┌──
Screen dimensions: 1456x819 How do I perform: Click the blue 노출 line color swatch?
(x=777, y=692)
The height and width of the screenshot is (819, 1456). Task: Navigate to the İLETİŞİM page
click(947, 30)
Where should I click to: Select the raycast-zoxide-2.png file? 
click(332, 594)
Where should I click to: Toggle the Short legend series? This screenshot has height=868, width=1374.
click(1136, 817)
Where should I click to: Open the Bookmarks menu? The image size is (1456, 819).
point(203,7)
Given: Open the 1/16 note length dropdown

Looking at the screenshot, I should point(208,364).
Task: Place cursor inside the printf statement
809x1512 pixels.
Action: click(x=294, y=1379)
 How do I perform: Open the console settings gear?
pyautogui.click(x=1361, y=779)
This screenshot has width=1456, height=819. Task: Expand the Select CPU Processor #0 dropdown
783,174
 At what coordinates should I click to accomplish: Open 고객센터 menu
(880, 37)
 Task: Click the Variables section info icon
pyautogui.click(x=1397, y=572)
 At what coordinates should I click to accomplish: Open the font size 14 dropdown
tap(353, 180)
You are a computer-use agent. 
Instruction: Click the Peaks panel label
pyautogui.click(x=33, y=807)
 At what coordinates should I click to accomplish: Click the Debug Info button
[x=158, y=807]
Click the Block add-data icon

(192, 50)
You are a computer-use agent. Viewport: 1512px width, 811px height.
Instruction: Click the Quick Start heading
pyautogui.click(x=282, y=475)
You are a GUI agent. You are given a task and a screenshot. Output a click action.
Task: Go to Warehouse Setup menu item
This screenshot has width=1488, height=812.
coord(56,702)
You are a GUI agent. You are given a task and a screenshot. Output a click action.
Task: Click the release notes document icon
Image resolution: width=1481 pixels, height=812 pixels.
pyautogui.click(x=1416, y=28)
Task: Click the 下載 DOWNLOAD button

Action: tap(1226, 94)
└──
• Problem
Give back the lines above exactly, from the one with "How do I perform: Open" through the last line.

• Exercise response
 How do I perform: Open the console settings gear?
pyautogui.click(x=1361, y=779)
This screenshot has width=1456, height=819. Task: Expand the Select CPU Processor #0 dropdown
783,174
 At what coordinates should I click to accomplish: Open 고객센터 menu
(880, 37)
 Task: Click the Variables section info icon
pyautogui.click(x=1397, y=572)
 At what coordinates should I click to accomplish: Open the font size 14 dropdown
tap(353, 180)
You are a computer-use agent. 
Instruction: Click the Peaks panel label
pyautogui.click(x=33, y=807)
 At what coordinates should I click to accomplish: Click the Debug Info button
[x=158, y=807]
Click the Block add-data icon

(192, 50)
You are a computer-use agent. Viewport: 1512px width, 811px height.
Instruction: Click the Quick Start heading
pyautogui.click(x=282, y=475)
You are a GUI agent. You are given a task and a screenshot. Output a click action.
Task: Go to Warehouse Setup menu item
This screenshot has width=1488, height=812.
coord(56,702)
You are a GUI agent. You are given a task and a screenshot. Output a click action.
Task: Click the release notes document icon
Image resolution: width=1481 pixels, height=812 pixels.
pyautogui.click(x=1416, y=28)
Task: Click the 下載 DOWNLOAD button

Action: tap(1226, 94)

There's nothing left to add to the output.